Washington lawmakers recently rushed into special session to pass $8.7 billion in aerospace tax breaks. The aim: to land Boeing’s next generation 777 airplane. But how much does Boeing – or any other major company in Washington - pay in taxes?
That’s actually a closely guarded secret. Now one state lawmaker wants to change that and a hearing is scheduled for this Friday.
Boeing is a company that you can look up online and find out how much its quarterly profits are, what its stock price is, what sort of dividend it’s paying to its shareholders. But one data point you cannot find is how much this company pays in Washington state taxes.
Beverly Crichfield, a spokesperson for Washington’s Department of Revenue, says they don't disclose that and that taxpayer information is protected by Washington law.
Even when a company like Boeing is asking for a multi-year, multi-billion dollar tax benefit.
Of course, companies can always waive confidentiality. But when I asked Boeing to release its state taxes for the past three years, the answer back was no. They also said no to an interview request on this subject. I got the same answer from Microsoft.
Confidential taxpayer information is available to the governor and a few other elected officials. Democratic State Representative Reuven Carlyle is one of them. That’s because he chairs the House committee in charge of taxation.
But when I asked Carlyle how much Boeing pays in taxes he says, “Under state statute I am prohibited from answering that question.”
And he doesn’t like having this proverbial piece of tape placed over his mouth.
“We don’t want to be punitive for companies," Carlyle says. "We don’t want to be reckless or irresponsible.”
But Carlyle believes lawmakers and the public deserve to know how much a company -= like Boeing -- pays in state taxes. Especially if that company comes to the legislature asking for special consideration in the tax code.

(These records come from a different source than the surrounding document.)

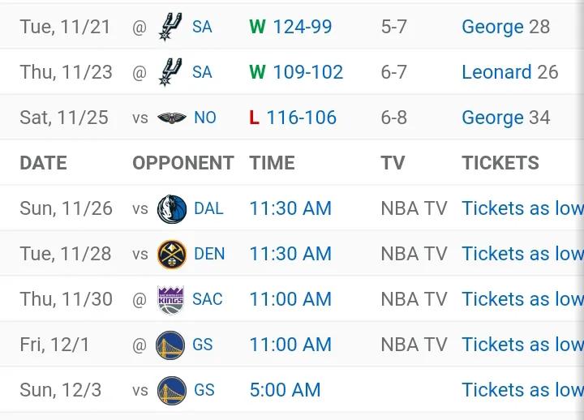This screenshot has height=420, width=584.
Task: Click the Warriors logo on the 12/1 row
Action: [x=170, y=345]
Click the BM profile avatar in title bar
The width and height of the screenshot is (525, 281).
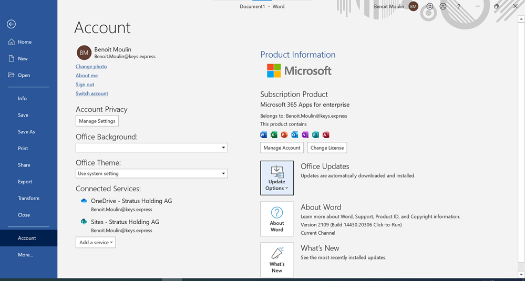tap(413, 6)
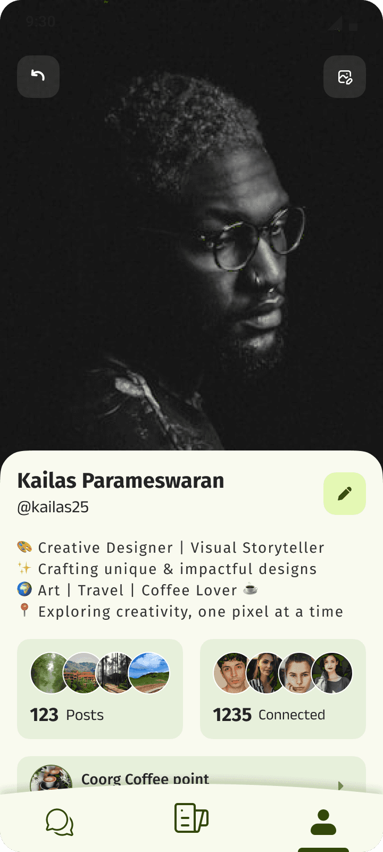383x852 pixels.
Task: Select the green hill blue sky thumbnail
Action: pyautogui.click(x=149, y=673)
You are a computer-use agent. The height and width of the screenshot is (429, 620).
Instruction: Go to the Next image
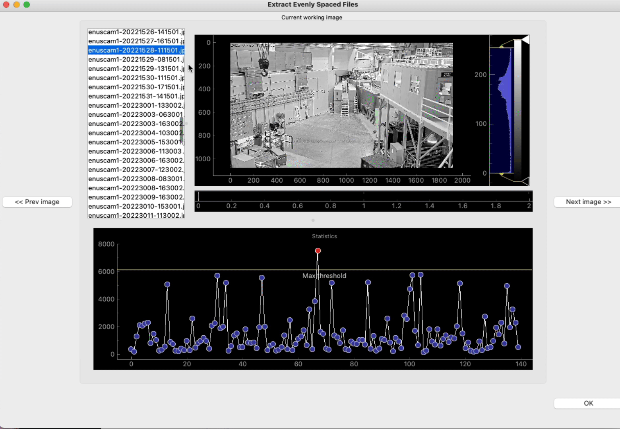(x=588, y=202)
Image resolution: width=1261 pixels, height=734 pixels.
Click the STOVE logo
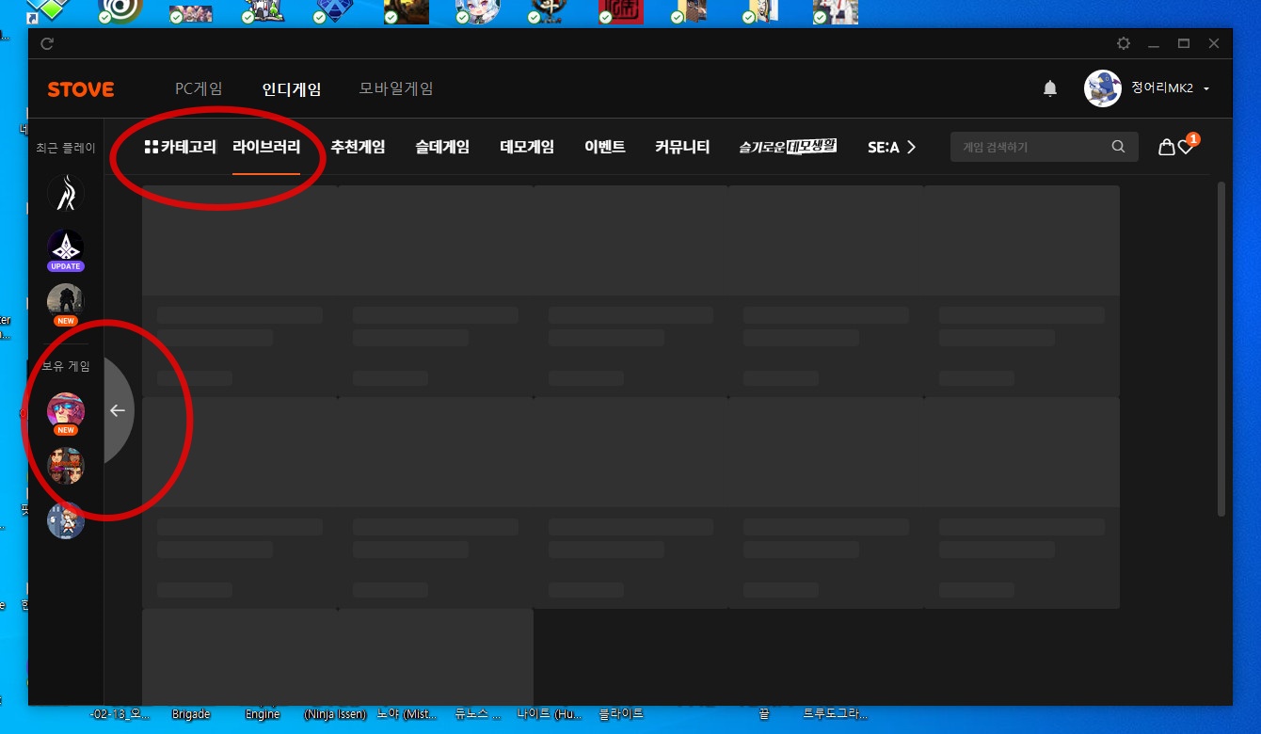(x=81, y=89)
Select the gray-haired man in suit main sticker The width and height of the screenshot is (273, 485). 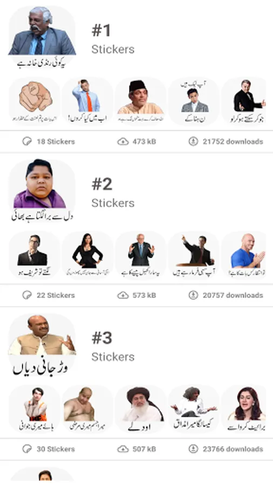pyautogui.click(x=42, y=38)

Washington’s certainly not alone in guarding corporate tax information. Oregon and Idaho do the same. But in Wisconsin, anyone can fill out a form and request a company’s -- even an individual’s -- net tax information.
“I think there needs to be really a level of caution with releasing specific company information,” says Amber Carter, a tax expert at the Association of Washington Business -- whose members include Boeing.
She argues if tax incentives are crafted on the front end to ensure a return on investment, then how much a company pays in overall taxes becomes irrelevant.
“We are very supportive of having data available to demonstrate the benefit of tax incentives," says Carter. "What we want to make sure though is that the confidentiality and trade secrets of those companies are protected.”
But Richard Pomp doesn’t buy the competition argument. He’s a law professor at the University of Connecticut and an expert on local taxation.
“When you are a publicly-held corporation receiving billions in tax expenditures you have no right to privacy at that point.”
Pomp notes that publicly traded companies already release reams of financial information to comply with federal regulations. So, what’s the motivation behind releasing a company’s tax bottom line?
Pomp is blunt.
“You’ve got to put some names on it to get the public engaged the way it would if they learn that Boeing pays less taxes than they do,” he says.
Of course, we don’t know what Boeing’s effective state tax rate is. Tax committee chair Reuven Carlyle plans to introduce corporate tax transparency legislation this January. He hopes to build on a law passed earlier this year that requires new levels of reporting when a company benefits from a specific tax break.
As for the aerospace tax incentives just extended by the Washington legislature: we do know Boeing would be getting more than half off its bill for those particular taxes.